If you don't have feature flags, that is step one. Even if you don't have a framework, you can use a Strategy or a configuration parameter to enable/disable the new feature, and still have automated testing with and without your changes.
Keep merging each PR into master under a feature flag, that's how it's done. Huge PRs that implement a feature in one swoop are pretty much the worst case scenario for every stage: review, testing, deployment and monitoring.
> You end up doing work on branches of branches, and end up either having to become a rebase ninja or having tons of conflicts as each PR gets merged underneath you
+100 to this. My job should be thoughtfully building the solution, not playing around with git rebase for hours.
Just use jj instead of git and cut your rebasing time by 95%.
Suddenly rebasing a stack of branches becomes 1 command.
I do agree with the common refrain, actually, and disagree with the idea that work can be so big and complex that it has to be in one pull request.
> A big queue of PR's for reviewers to review
Yes, yes please. When each one is small and understandable, reviewers better understand the changes, so quality goes up. Also, when priorities change and the team has to work on something else, they can stop in the middle, and at least some of the benefits from the changes have been merged.

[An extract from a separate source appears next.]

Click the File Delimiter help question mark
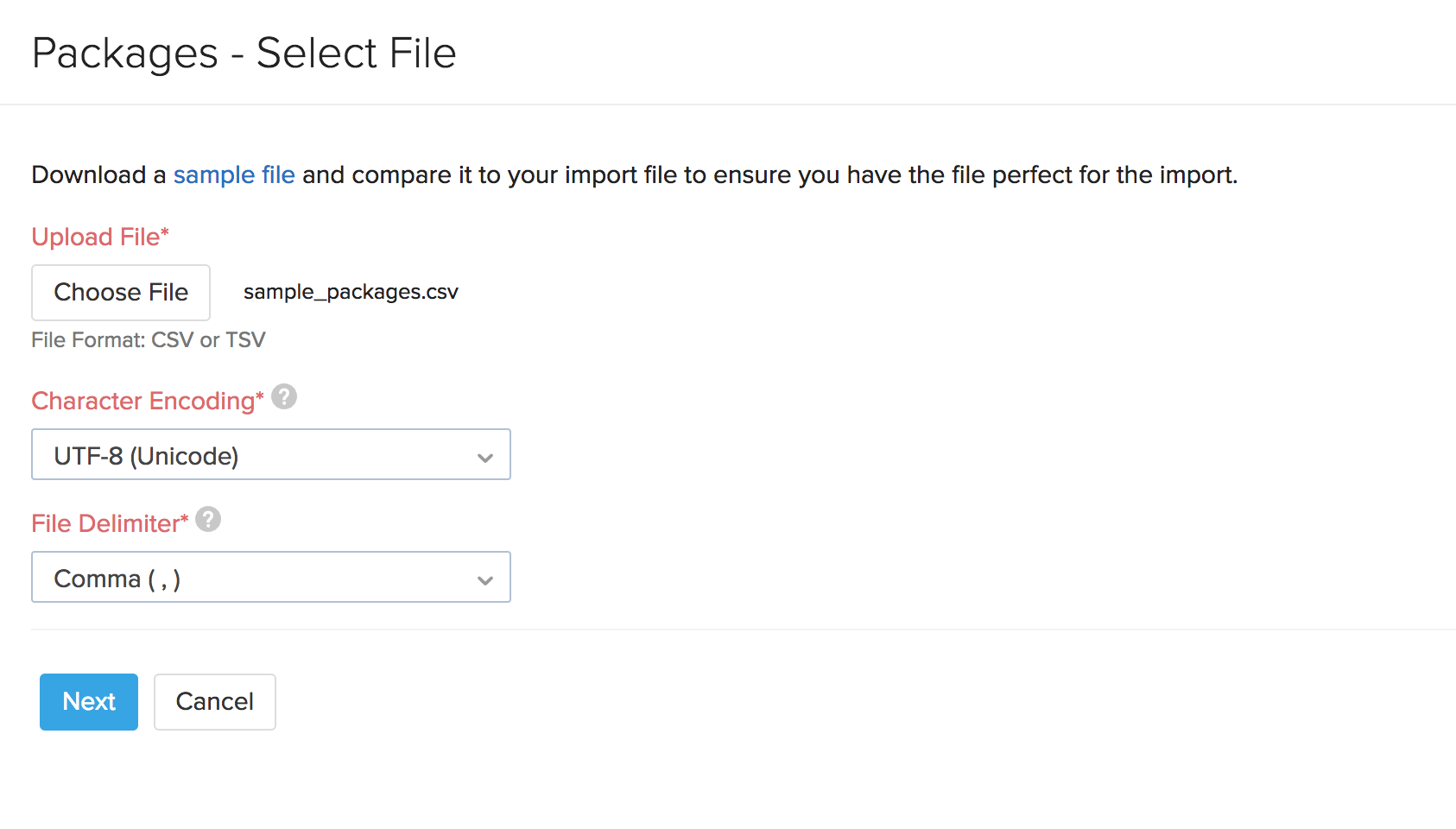 (207, 519)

The PR train doesn't need to be dumped out in one go. It can come one at a time, each one with context around why it's there and where it fits into the grander plan.

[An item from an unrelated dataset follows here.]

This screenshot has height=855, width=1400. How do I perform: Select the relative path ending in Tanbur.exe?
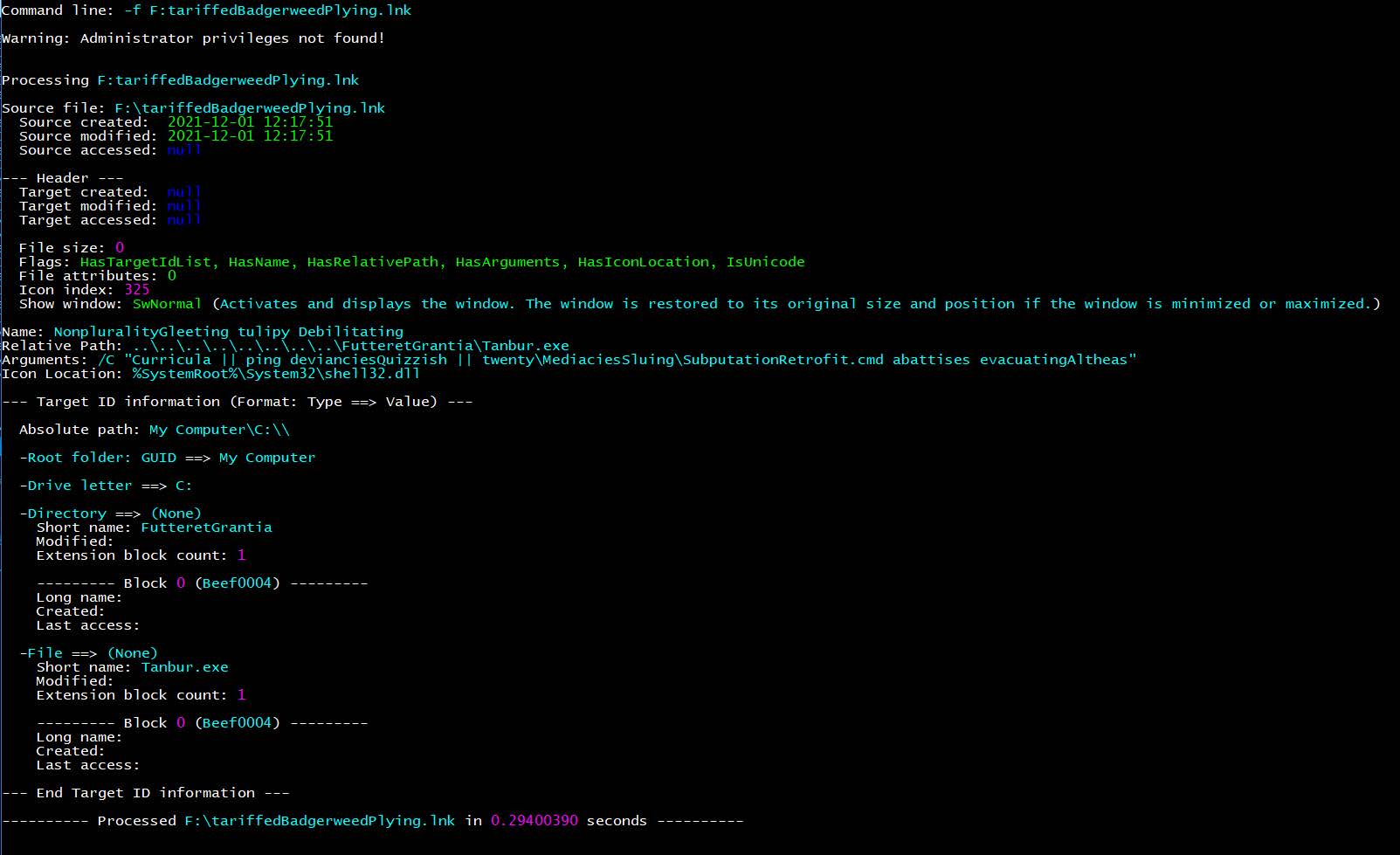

> The [totality] of the feature is split across multiple change sets, increasing cognitive load (coherence is lost)
A primary goal of code review is to build up the mental map of the feature in the reviewers' brains. I argue it's better for that to be constructed over time, piece by piece. The immediate cognitive load for each pull request is lower, and over time, the brain makes the connections to understand the bigger picture.
They'll rarely achieve the same understanding of the feature that you have, you who created and built it. This is whether they get the whole shebang at once or piecemeal. That's OK, though. Review is about reducing risk, not eliminating it.
> You end up doing work on branches of branches, and end up either having to become a rebase ninja or having tons of conflicts as each PR gets merged underneath you
I've learned not to charge too far ahead with feature work, because it does get harder to manage the farther you venture from the trunk. You will get conflicts. Saving up all the changes into one big hunk doesn't fix that.
A big benefit of trunk-based development, though, is that you're frequently merging back into the mainline, so all these problems shrink down. The way to do that is with lots of small changes.
One last thing: It is definitely more work, for you as the author, to split up a large set of changes into reviewable pieces. It is absolutely worth it, though. You get better quality reviews; you buy the ability to deprioritize at any time and come back later; most importantly for me, you grasp more about what you made during the effort. If you struggle to break up a big set of changes into pieces that others can understand, there's a good chance it has deeper problems, and you'll want to work those out before presenting them to your coworkers.